Activity 2.2.1. Assessment of the satisfaction of the people with mental health disorders/psychosocial disabilities on services provided into selected health care facilities (carried by HI)

Activity 2.2.2. Monitoring of continuity of care provided to people with mental health disorders/psychosocial disabilities in selected health care facilities (carried by HI)

Activity 3.1.1. Provide technical guidance and monitoring to CSOs sub-granted

Activity 3.1.2. Technical training and support to 12 staff of 2 CSOs on awareness sessions on psycho-social distress and coping mechanisms and on preparedness to face events causing psychosocial distress through Psychological First Aid Intervention

Activity 3.1.3. Delivery and supervision of MHPSS interventions conducted by the CSOs

Activity 3.1.4. Provision of Individual Support to people with mental health disorder/psychosocial disabilities and/or their caregivers to develop their coping mechanisms (carried by CSOs)

2.2 Justification of the evaluation

The main purpose of this end-of-project evaluation is to assess the quality of design, inception and implementation of the project with achievement of its objectives through related activities. This exercise will also inform, assess and advise on the implementation modalities (partnerships and collaborations with other health structures or humanitarian organizations). This study will also shed light on the impact of interventions, through partners and to what extent their capacities have been built during this project. It shall also highlight the accountability of all project stakeholders, and participation of local communities. Furthermore, this exercise will provide a set of best practices, lessons learned and recommendations for future interventions for continuous improvement of HI programming as per HI Project Quality Framework.

3. Objectives of the evaluation

3.1 Overall objectives and expectations of the evaluation

The objective of the evaluation is to provide HI with an overall independent, qualitative assessment of the AMAL-funded project achievements compared with its objectives at the end of the intervention in Libya.
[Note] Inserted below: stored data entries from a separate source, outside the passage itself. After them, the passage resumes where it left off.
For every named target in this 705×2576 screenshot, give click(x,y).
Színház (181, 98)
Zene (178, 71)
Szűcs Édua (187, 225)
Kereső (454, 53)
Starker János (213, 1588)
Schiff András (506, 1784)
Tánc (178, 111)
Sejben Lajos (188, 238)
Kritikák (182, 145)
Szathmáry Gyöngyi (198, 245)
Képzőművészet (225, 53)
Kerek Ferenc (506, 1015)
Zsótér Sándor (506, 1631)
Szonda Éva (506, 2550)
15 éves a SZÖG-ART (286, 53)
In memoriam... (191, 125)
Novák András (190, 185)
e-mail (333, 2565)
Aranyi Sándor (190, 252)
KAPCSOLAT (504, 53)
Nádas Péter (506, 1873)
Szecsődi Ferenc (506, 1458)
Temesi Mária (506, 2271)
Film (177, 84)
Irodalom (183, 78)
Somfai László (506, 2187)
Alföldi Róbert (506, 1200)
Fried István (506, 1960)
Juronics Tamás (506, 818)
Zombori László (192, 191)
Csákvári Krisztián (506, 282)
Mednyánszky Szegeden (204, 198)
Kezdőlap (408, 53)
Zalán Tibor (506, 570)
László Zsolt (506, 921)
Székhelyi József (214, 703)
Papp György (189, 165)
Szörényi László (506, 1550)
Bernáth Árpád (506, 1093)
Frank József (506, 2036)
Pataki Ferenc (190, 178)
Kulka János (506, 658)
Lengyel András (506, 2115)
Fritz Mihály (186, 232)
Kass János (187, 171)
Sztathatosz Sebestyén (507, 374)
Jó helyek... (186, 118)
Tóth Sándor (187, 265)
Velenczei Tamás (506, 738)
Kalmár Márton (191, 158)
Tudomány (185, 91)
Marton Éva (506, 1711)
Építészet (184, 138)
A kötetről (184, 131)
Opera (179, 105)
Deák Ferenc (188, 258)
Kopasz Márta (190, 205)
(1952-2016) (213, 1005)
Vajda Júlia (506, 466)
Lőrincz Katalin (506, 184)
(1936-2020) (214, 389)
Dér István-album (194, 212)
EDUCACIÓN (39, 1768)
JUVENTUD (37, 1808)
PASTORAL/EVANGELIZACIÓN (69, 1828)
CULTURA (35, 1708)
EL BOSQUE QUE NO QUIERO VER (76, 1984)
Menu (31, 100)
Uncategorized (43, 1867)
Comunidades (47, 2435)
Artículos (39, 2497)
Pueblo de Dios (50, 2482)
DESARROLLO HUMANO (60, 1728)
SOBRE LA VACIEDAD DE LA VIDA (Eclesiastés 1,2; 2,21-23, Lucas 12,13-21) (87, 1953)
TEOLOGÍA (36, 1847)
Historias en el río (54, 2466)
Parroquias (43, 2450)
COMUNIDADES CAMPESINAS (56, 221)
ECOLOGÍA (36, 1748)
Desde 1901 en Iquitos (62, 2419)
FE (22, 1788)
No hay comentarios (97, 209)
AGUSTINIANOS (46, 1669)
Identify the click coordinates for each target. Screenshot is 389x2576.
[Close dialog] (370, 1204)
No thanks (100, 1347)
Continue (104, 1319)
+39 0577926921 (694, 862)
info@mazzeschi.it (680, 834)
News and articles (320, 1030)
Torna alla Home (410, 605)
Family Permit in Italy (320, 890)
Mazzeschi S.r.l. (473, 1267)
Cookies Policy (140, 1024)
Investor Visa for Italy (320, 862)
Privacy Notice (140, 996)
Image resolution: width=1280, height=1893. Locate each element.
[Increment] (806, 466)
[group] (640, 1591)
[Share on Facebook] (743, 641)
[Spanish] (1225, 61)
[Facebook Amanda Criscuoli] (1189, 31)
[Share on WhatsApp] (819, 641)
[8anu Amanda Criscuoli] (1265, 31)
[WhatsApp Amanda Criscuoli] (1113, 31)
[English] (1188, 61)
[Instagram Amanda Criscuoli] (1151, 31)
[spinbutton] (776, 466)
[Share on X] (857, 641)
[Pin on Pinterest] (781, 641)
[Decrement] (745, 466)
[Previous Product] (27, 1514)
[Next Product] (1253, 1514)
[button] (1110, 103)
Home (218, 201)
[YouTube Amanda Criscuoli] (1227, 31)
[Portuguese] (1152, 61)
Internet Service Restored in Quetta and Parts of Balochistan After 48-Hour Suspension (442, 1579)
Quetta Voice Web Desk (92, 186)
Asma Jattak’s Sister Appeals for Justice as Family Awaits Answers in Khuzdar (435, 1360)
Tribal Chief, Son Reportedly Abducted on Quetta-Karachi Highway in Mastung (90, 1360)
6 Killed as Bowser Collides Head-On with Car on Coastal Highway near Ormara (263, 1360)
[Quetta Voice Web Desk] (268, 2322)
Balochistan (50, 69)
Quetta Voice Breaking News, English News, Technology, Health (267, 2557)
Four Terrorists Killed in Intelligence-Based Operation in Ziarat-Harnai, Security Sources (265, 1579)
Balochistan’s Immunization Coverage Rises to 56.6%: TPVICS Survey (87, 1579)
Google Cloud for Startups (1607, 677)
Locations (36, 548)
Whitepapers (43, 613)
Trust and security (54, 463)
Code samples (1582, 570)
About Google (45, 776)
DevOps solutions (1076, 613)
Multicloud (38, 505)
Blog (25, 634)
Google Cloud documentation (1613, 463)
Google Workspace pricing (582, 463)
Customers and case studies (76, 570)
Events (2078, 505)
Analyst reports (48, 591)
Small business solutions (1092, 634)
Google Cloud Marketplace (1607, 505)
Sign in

The second objective is the identification, formulation and presentation of the lessons learned that could be of interest and use to HI and other stakeholders to make the positive impacts of the project more sustainable.

3.2 Specific objectives

The specific objectives are as follow:

· To provide a comprehensive understanding of project outcomes and effects of the action on the direct beneficiaries, indirect beneficiaries, 2 CSO partners and other organizations HI collaborates namely PHCI, Nebras and other collaborators within the target area within and beyond the frame of planned indicators

· Assess the activities and project implementation through the scope of the selected criteria of HI Project Quality Framework

· To formulate the recommendations for all project stakeholders that will shed light on how to ensure sustainability of future actions and their positive impacts

3.3 Evaluation criteria and evaluative questions

By analyzing the different evaluation questions, the evaluation will go through 4 out of the 12 HI Project Quality Framework criteria, namely “Relevance”, “Capacities”, “Effectiveness” and “Synergy”. These criteria aim at covering all the main areas of quality defined by HI’s Quality Framework, i.e. “Benefits”, “Management”, and “Stakeholders”. Based on these criteria, the evaluation questions are suggested as follows and will be finalized following the selection of the consultant:

Criteria and definition

Evaluative questions

RELEVANCE – The project responds to demonstrated priorities and adapts to the context of intervention **

Needs

The project meets the demands and needs of beneficiaries and contributes to achieving priorities of other stakeholders (authorities, partners, donors …).

To what extent did the project meet the needs of the direct beneficiaries?

CAPACITIES – The project helps strengthen internal and external capacities

Autonomy

The project helps to build the capacities of local stakeholders and to ensure their autonomy at the end of the project

How has the project increased the capacity of local stakeholders so they become more autonomous?

Competencies

The project team and partners develop the skills necessary for implementing the project

Have the necessary skills been developed among HI and partners teams to carry out the project and contribute to expected results?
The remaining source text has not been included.